▶ [WHAT TO DO]
Output every entry exactly as written.

▶ [SOURCE MATERIAL]
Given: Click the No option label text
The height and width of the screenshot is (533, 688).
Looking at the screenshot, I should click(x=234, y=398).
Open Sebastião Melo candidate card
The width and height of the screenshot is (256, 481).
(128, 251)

▶ [SOLUTION]
Given: Click the No option label text
The height and width of the screenshot is (533, 688).
Looking at the screenshot, I should click(x=234, y=398).
Open Sebastião Melo candidate card
The width and height of the screenshot is (256, 481).
(128, 251)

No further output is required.